+++ AVAILABLE DATA
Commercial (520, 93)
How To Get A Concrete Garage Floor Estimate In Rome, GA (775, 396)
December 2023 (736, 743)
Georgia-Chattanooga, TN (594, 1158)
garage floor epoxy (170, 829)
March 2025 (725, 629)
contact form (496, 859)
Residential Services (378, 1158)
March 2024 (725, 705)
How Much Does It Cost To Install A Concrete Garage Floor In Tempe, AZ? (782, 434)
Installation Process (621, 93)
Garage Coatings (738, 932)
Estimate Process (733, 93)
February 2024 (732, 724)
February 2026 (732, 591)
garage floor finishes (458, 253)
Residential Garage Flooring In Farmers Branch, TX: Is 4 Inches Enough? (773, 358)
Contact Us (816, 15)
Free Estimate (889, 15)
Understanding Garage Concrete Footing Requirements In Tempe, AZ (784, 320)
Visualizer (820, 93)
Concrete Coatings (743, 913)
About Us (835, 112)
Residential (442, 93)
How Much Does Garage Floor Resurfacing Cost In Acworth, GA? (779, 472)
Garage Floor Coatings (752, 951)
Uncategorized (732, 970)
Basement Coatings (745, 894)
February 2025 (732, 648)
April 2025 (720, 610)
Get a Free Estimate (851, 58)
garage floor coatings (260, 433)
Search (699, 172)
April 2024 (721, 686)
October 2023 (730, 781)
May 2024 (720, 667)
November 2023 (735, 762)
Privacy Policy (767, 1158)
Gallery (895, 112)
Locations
++++++
+++ AVAILABLE DATA
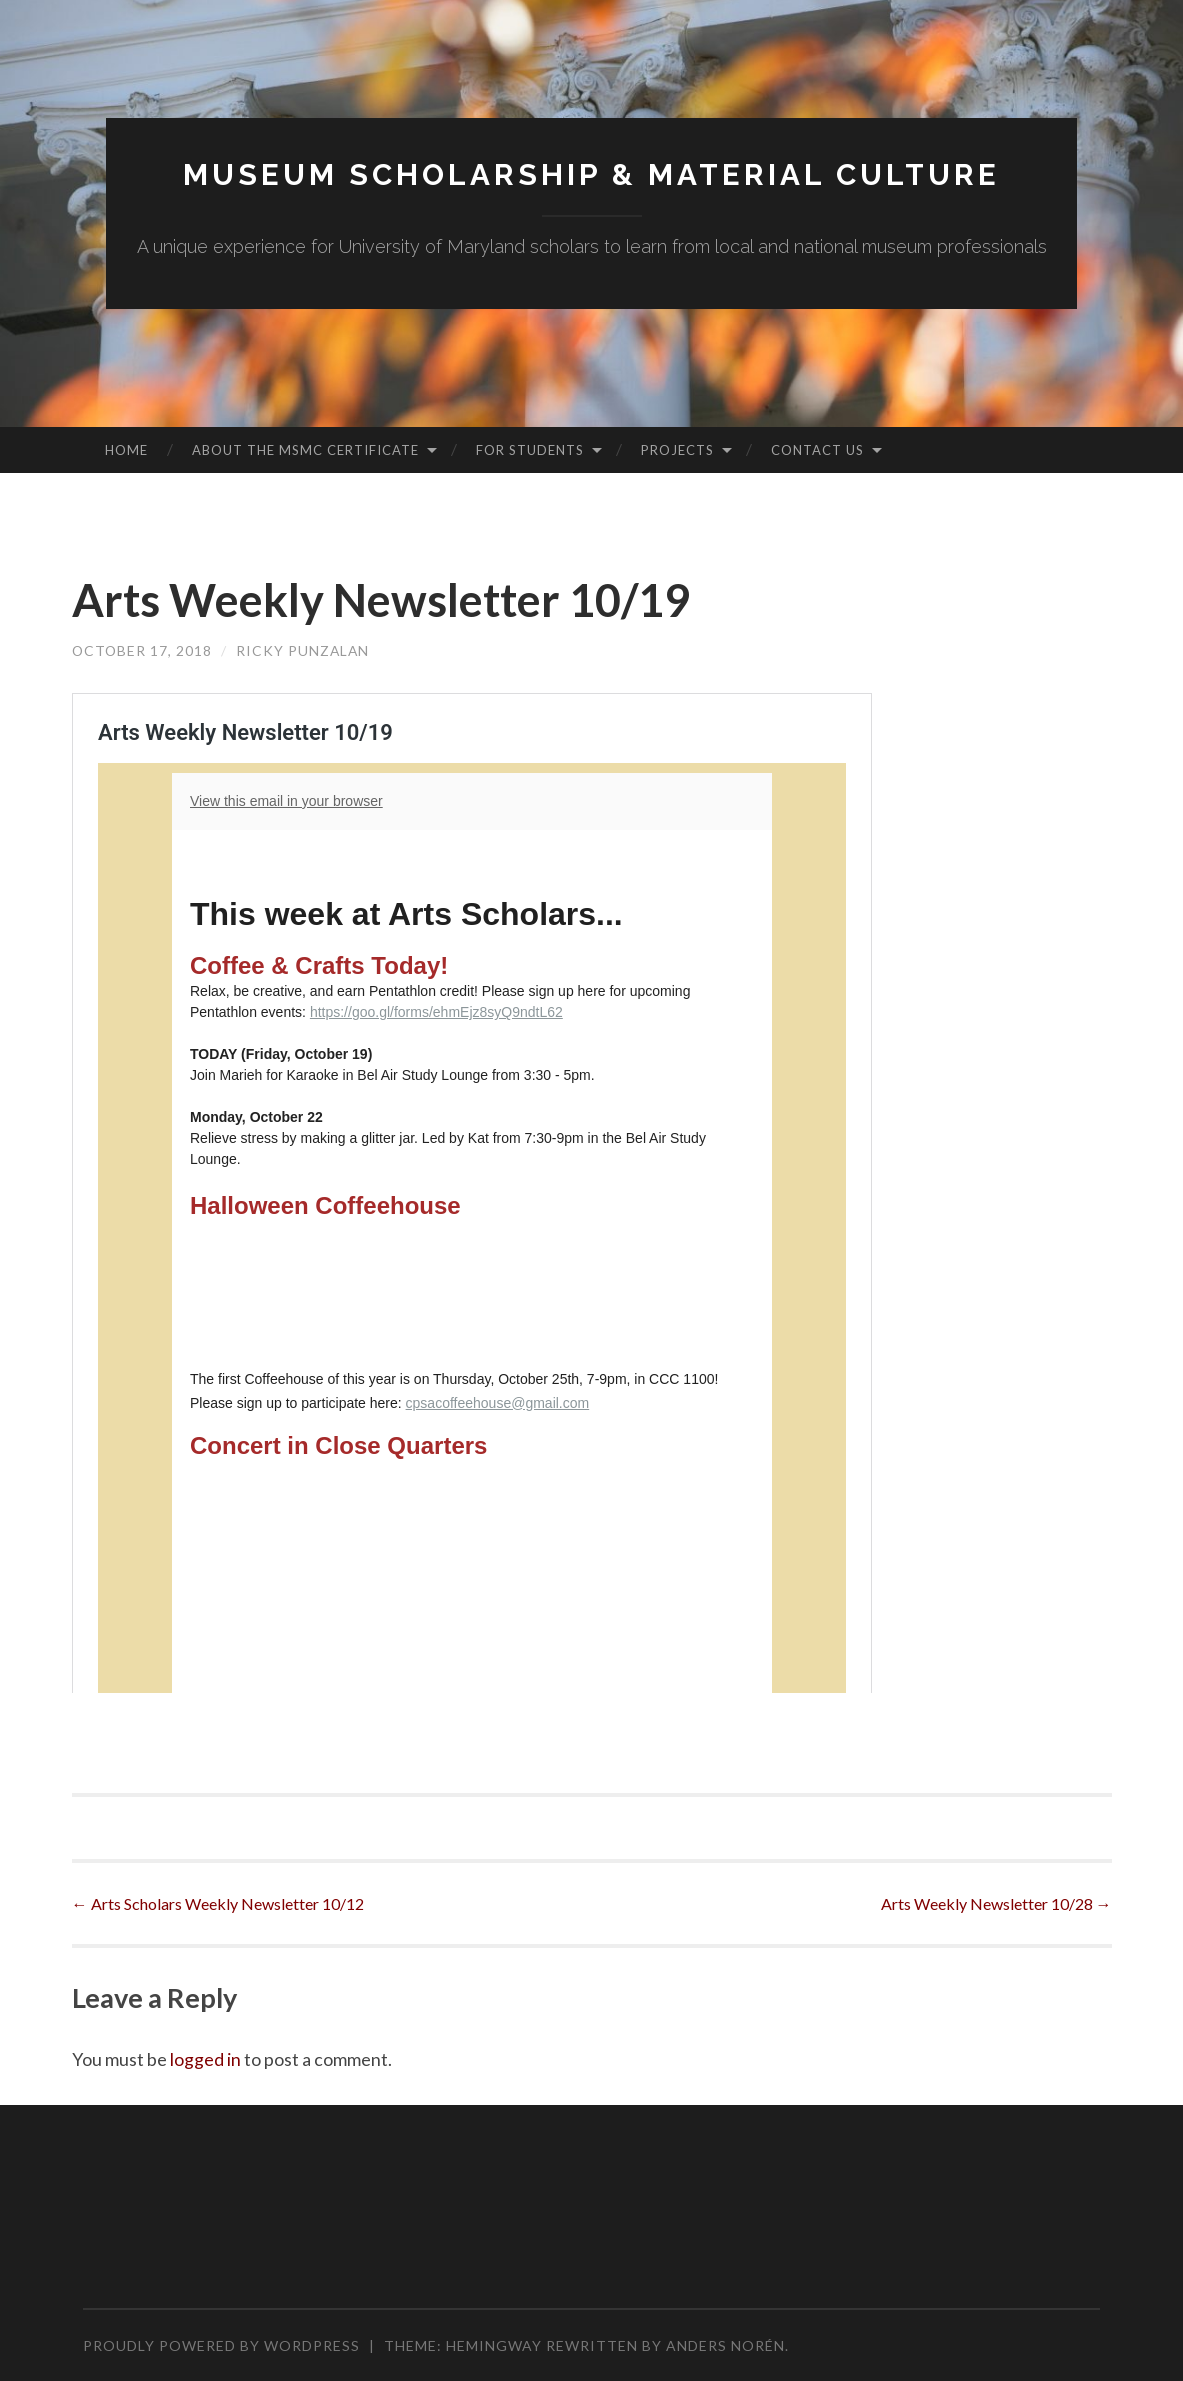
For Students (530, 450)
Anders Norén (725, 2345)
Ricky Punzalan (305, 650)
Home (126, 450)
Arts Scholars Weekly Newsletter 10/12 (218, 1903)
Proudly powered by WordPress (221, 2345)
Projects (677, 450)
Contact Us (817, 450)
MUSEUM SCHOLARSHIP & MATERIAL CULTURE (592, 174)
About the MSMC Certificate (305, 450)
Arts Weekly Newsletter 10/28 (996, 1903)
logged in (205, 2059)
++++++
# STATED EXERCISE:
Copy the data from the line with "February 2026 (732, 591)" to the line with "April 2024 (721, 686)", reproducing each line verbatim.

# THE REPLY:
February 2026 (732, 591)
garage floor finishes (458, 253)
Residential Garage Flooring In Farmers Branch, TX: Is 4 Inches Enough? (773, 358)
Contact Us (816, 15)
Free Estimate (889, 15)
Understanding Garage Concrete Footing Requirements In Tempe, AZ (784, 320)
Visualizer (820, 93)
Concrete Coatings (743, 913)
About Us (835, 112)
Residential (442, 93)
How Much Does Garage Floor Resurfacing Cost In Acworth, GA? (779, 472)
Garage Floor Coatings (752, 951)
Uncategorized (732, 970)
Basement Coatings (745, 894)
February 2025 (732, 648)
April 2025 (720, 610)
Get a Free Estimate (851, 58)
garage floor coatings (260, 433)
Search (699, 172)
April 2024 (721, 686)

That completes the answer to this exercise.